An MSNBC panel discussion Thursday about the repercussions of Democrats’ ongoing meltdown in Virginia state politics included the declaration that blackface is as bad as sexual assault and the contention that the accused and the accuser in a sexual assault case "are both victims."
The three major problems faced by the Democratic Party in Virginia are the unconnected scandals roiling the top statewide officeholders. Gov. Ralph Northam and the two men in the line to succeed him as governor are all dealing with calls to resign, leaving Democrats with a quandary about how to keep power.
Radio host Mark Thompson suggested the three scandals are equivalent. Lt. Gov. Justin Fairfax is accused of the violent crime of sexual assault, and Northam and Attorney General Mark Herring are dealing with the fallout of wearing blackface in the 1980s.
Looming above the current scandals is the united front Democrats formed to condemn Brett Kavanaugh for the uncorroborated sexual assault allegation he faced during his Supreme Court confirmation fight last year. With Fairfax in situation that's being compared to Kavanaugh's, Thompson argued the considerations are different because of Fairfax’s race.
"What do you do with it if it's a he said/she said?" host Stephanie Ruhle asked Thompson.
"If it boils down to Justin Fairfax having to resign and the two blackface people don't, then those very same people will say, now wait a minute, that's sort of a double standard," Thompson said.
"But hold on a second—sexual assault is a crime, and blackface is awful, but it's not a crime," Ruhle said.
"Well, but the calls have been for them to resign too," Thompson replied.
"But those are two different things," Ruhle said.
"You have double victimization," Thompson went on. "You have [Fairfax’s accuser Vanessa Tyson] as an African-American woman being victimized. Then you have an African-American elected official with an enormous black vote in Virginia, he has to pay a price nobody else does."
"Yeah, but he'd be paying a price for something different than what the other two would be paying for," Ruhle continued.
Thompson argued it was relevant that the "original crime" was committed by Northam, an apparent reference to the fact his yearbook photo was the first report to rock Virginia.
"It would be different … but the original crime was blackface on the part of Northam," Thompson said.
"Which is awful, but it's not a crime," Ruhle said.
"Well, it's a crime to us as black people," Thompson said.
"Okay, okay," Ruhle said, dropping the issue.
Later, Thompson argued that if the Fairfax matter isn’t resolved with an investigation, it affects "two African Americans," since the accuser is also black.
"That are both victims here," Ruhle said.
Thompson added that it would be better if both white politicians also resign because Virginia might not remain a blue state if they drive away black voters.
"It affects the black vote, which no Democrat running for office in Virginia or no president who needs Virginia to remain blue can afford to lose.
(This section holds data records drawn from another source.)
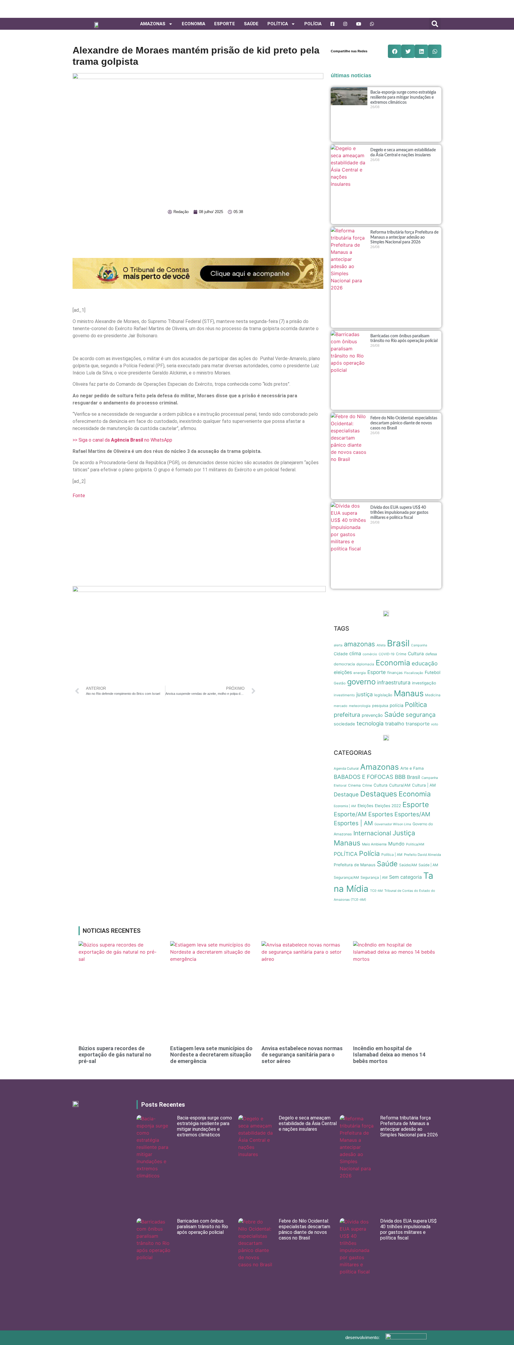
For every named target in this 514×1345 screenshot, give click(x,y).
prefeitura (347, 714)
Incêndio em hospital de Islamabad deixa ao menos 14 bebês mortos (389, 1054)
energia (359, 673)
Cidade (341, 653)
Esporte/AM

So maybe the solution is everybody just resigns. Before that, Herring appoints his deputy to succeed him. She ascends to the governorship, and she's a black woman: Cynthia Hudson."
Law professor Jessica Levinson was also in the segment arguing against the utility of the presumption of innocence. She said there was corroborating evidence supporting the story of Kavanaugh’s accuser "at the time," but that is misleading, since Ford only claims to have told people about the incident in 2012. The woman Ford said was at the party at the time of the alleged assault said she had no memory of the incident.
"There was other evidence other than what frankly I think the Senate Judiciary Committee tried to set it up as, as a he said/she said," Levinson said of the Kavanaugh allegations, without citing any evidence.
Tyson alleges Fairfax sexually assaulted her in a private hotel room where there were no potential witnesses. Fairfax said this week that he and Tyson had a "consensual encounter."
"Now, in a courtroom, in a court of law, the burden of proof of course is on the prosecutor to say, ‘this happened beyond a reasonable doubt.’ But we can all use our common sense and say it makes all the sense in the world that there might not be other evidence," Levinson said. "If this [Fairfax’s alleged incident] happened privately in a hotel room, we should not take the fact that there’s no corroborating evidence to mean it didn’t happen."